Sunday, January 16, 2011

Peaceful Town Survives 'Ulysses'



March 1967
  “What’s happened to the lovely little town of Rochester?” an unsigned letter on my desk asked two weeks ago. The writer, from Troy, was referring to the showing of “Ulysses” at the Hills Theater. She wondered why police didn’t do their duty and crack down on such “filth.”
  “Ulysses” ran three days in only 135 theaters across the country. In Michigan it played only four theaters, three of them in southeastern Michigan. As a result, its showing in Rochester was in the spotlight. Around 1,000 people attended here, not nearly as many as in Highland Park, but nearly as many as attended in Ann Arbor— which was a surprise to local theater owner Bud Taylor.
  TWO PEOPLE WALKED out during the performance here, which is a likelihood for any film. I joined the second-night crowd. Like many people, I had not read the book. This was a mistake. If one wasn’t aware of author James Joyce’s devices of mingling the main character’s realities and fantasies, he was left behind.
  Most reviewers hailed the film as a great one. In Rochester, the people I know who saw it were not that impressed. If anyone went to see some sensual scenes, they were disappointed. The James Bond and beach party films seen in every theater offered much more. The frankness in “Ulysses” is in the spoken word, not the visual scenes.
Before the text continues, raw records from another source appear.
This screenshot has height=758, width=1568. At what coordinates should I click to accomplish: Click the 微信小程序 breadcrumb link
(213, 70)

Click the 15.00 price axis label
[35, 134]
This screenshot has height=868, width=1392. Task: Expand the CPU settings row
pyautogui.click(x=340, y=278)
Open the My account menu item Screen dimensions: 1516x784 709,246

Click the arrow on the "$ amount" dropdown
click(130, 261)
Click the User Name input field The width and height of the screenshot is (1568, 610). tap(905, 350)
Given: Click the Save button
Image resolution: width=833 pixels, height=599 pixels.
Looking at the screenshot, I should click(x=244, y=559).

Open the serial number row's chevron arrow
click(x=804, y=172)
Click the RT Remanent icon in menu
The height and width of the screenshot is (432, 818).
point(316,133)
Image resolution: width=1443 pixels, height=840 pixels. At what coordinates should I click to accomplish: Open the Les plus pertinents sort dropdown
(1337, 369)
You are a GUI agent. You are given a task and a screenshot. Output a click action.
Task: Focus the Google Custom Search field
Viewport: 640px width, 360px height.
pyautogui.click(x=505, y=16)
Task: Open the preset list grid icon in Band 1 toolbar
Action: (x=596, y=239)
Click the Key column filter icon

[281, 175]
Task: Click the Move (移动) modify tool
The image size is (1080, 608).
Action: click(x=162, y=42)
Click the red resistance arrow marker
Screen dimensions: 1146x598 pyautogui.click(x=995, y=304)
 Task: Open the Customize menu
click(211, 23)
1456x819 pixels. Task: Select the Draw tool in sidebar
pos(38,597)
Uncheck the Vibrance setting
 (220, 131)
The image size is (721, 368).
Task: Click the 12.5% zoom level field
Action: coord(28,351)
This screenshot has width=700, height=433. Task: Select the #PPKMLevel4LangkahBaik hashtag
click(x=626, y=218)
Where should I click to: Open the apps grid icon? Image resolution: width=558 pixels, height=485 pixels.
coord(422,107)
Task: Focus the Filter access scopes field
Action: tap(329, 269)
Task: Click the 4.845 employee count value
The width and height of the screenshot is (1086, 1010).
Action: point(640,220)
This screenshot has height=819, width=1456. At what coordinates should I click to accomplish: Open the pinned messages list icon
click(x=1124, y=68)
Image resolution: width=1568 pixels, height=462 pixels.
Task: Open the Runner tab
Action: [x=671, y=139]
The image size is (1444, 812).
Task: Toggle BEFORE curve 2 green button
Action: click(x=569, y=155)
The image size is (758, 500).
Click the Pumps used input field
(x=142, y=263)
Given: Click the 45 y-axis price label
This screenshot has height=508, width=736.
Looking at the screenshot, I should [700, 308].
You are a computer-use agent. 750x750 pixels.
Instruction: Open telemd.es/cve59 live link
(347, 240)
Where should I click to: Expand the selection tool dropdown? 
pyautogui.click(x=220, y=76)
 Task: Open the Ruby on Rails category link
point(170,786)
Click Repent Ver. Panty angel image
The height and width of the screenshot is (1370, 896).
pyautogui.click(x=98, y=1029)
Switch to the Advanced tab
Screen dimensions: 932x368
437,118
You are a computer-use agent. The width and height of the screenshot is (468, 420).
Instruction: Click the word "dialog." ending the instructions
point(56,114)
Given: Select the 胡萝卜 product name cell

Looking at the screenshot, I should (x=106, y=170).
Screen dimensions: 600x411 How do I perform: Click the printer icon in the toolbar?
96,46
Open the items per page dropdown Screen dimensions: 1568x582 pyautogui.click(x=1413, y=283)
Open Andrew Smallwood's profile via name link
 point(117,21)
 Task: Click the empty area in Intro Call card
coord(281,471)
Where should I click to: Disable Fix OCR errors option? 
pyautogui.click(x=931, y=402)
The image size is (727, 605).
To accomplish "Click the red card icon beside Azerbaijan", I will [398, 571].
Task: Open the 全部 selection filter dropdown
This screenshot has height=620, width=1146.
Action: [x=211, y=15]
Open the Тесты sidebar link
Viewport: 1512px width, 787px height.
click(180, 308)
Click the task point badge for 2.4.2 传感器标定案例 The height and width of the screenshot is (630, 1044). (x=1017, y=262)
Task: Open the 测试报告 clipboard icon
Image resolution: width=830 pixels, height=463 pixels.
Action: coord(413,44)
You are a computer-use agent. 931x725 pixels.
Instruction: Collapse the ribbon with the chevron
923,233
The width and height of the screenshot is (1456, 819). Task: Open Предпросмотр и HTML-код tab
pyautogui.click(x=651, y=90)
  Some viewers complained that the Irish brogue was too thick and fast to digest. This, combined with the liberal mixture of flashing in and out of the James Joyce thesis that a person’s thoughts are continually jumping from the real to the imaginative (past, present and future) cannot be disputed. But viewing those quick jumps on film is no easy task.
  IN SHORT, I have a hunch that only the serious student of James Joyce who first published the classic in 1918 felt they really got their money’s worth. At $5.50 a seat, it was the highest amount ever charged for a movie here. The film will be released again in 10 months or a year— at somewhat reduced prices, we’re told.
  Many of the theater managers who wouldn’t touch the film with a pole of any length last week are now eager to get it on the rebound. I would say that “Ulysses” is not for the casual small town theater crowd. It will do best in college centers.
  I saw no scars on Rochester the morning after. Actually, only about half of the audiences here were from Rochester. If one wonders if the town was marred by this film, they should drive into the community this Sunday. While there were 1,000 folks attending the movie, some of our churches will each be packing that number into their Easter services in just one morning.
  And if they each paid $5.50 admission— think of what our churches could accomplish in one year.